Ketef Hinnom Silver Scrolls
In the world of biblical archaeology, size can be deceiving. The Dead Sea Scrolls, discovered in 1947, are massive, hundreds of documents filling an entire wing of a museum. But in 1979, an excavation in Jerusalem uncovered two artifacts so small they could be mistaken for cigarette butts.
These were the Ketef Hinnom Silver Scrolls. While they lack the
physical grandeur of the Qumran library, they possess a chronological weight
that surpasses it. These two tiny amulets contain the oldest biblical text ever
discovered, pushing the physical evidence of Scripture back to the days of the
First Temple, some 400 years before the Dead Sea Scrolls were written.
The discovery took place on a rocky shoulder of the Hinnom Valley (Ketef
Hinnom) in Jerusalem, overlooking Mount Zion. Archaeologist Gabriel Barkay was
excavating a series of burial caves dating to the late First Temple period (c.
7th century BC).
The caves appeared to have been looted centuries ago. However, in Cave
24, a stroke of luck occurred. A 13-year-old assistant on the dig, bored
while cleaning out a burial chamber, began banging a hammer on the floor. The
"floor" broke, revealing a hidden chamber below.
This was a repository, a bone pit where the remains of the
deceased and their grave goods were moved to make room for new bodies on the
burial benches. Because the roof of the repository had remained intact, it had
escaped the notice of grave robbers. Inside, Barkay’s team found a treasure
trove: over 1,000 objects, including pottery, jewelry, arrowheads, and two
tiny, rolled-up strips of silver.
The scrolls were corroded and incredibly fragile. For three years, they
sat in a laboratory at the Israel Museum, too dangerous to touch. Unrolling
them risked crumbling them into dust.
Finally, conservators developed a method using a special acrylic solution
to soften the metal. With excruciating slowness, they unrolled the scrolls.
- Scroll 1 (KH1): Measures about 1 inch wide and
3.8 inches long.
- Scroll 2 (KH2): Smaller, about 0.5 inches wide
and 1.5 inches long.
Once unrolled, faint scratches became visible on the silver. They were
letters—specifically, the angular, jagged script known as Paleo-Hebrew,
the script used by the Israelites before the Babylonian Exile.

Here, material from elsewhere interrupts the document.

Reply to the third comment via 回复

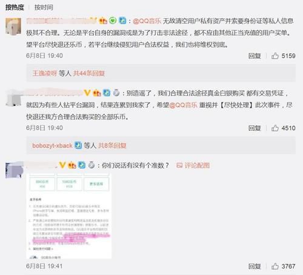[x=255, y=267]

When the epigraphers deciphered the text, they were stunned. The scrolls
were amulets, likely worn around the neck for protection. The text on
them was not a magic spell or a pagan incantation; it was a prayer.
Specifically, it was a variation of the Priestly Blessing (Birkat
Kohanim) found in the Book of Numbers:
"The Lord bless you and keep you; The Lord make his face to shine upon you and be
gracious to you; The Lord lift up his countenance upon you and give you
peace." (Numbers 6:24–26)
The scrolls date to roughly 600 BC—the time of the prophet Jeremiah and King Josiah. This means that these words were etched onto silver while Solomon’s Temple was still standing, before the Babylonians destroyed Jerusalem in 586 BC.The importance of Ketef Hinnom extends far beyond the museum display case. For decades, a school of thought known as Biblical Minimalism argued that the Torah (the first five books of the Bible) was a late invention, written during the Hellenistic period (c. 300–200 BC) or perhaps the Persian period at the earliest.

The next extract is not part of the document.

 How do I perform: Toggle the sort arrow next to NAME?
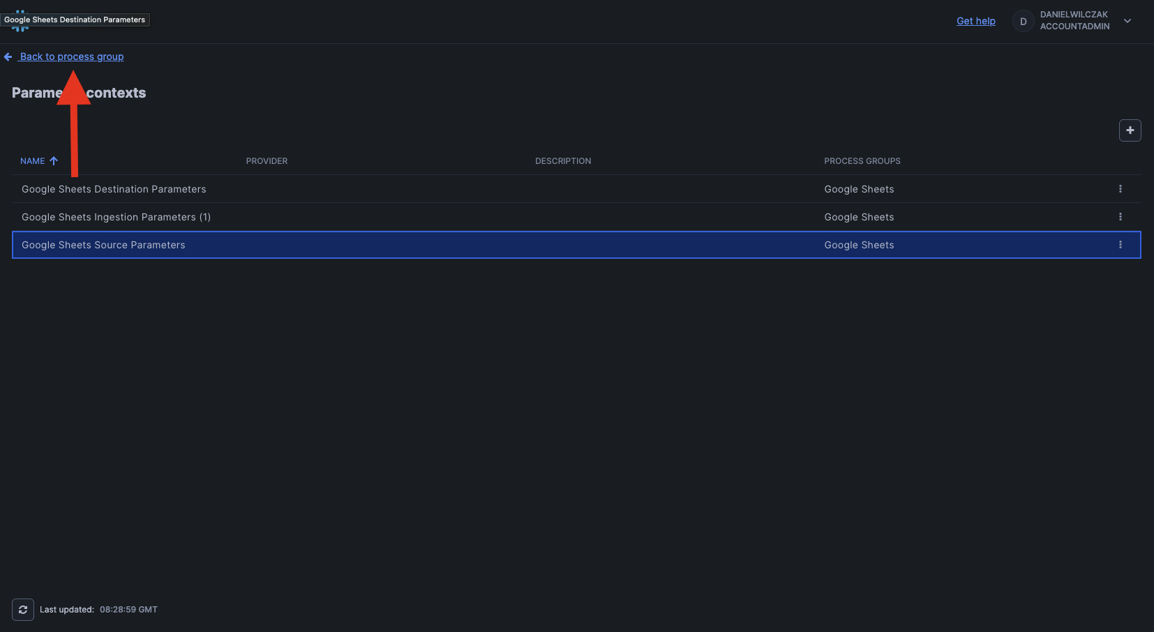click(x=54, y=161)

If the Minimalists were right, the Priestly Blessing in Numbers was a
late poetic invention.
The silver scrolls shattered this timeline. They proved that the specific
liturgy of the Pentateuch was not only in existence but was in common,
standardized use in Jerusalem by the 7th century BC. The text on the amulets is
almost identical to the Masoretic Text (the standard Hebrew Bible) we have
today.
This continuity is staggering. It suggests that for 2,600 years, the
blessing used in synagogues and churches around the world has remained
virtually unchanged.
Furthermore, the scrolls serve as a rare testimony to personal piety in
ancient Israel. Most inscriptions from this period are royal decrees or
administrative lists on pottery shards (ostraca). The silver scrolls are
intimate. They show that an ordinary Jerusalemite—perhaps a wealthy one, given
the silver—valued the words of Yahweh enough to wear them against their skin,
carrying the name of God into the grave.
The scrolls explicitly use the Tetragrammaton (YHWH), the covenant
name of God. This confirms that the worship of Yahweh was central to the
identity of the people of Jerusalem on the eve of their destruction.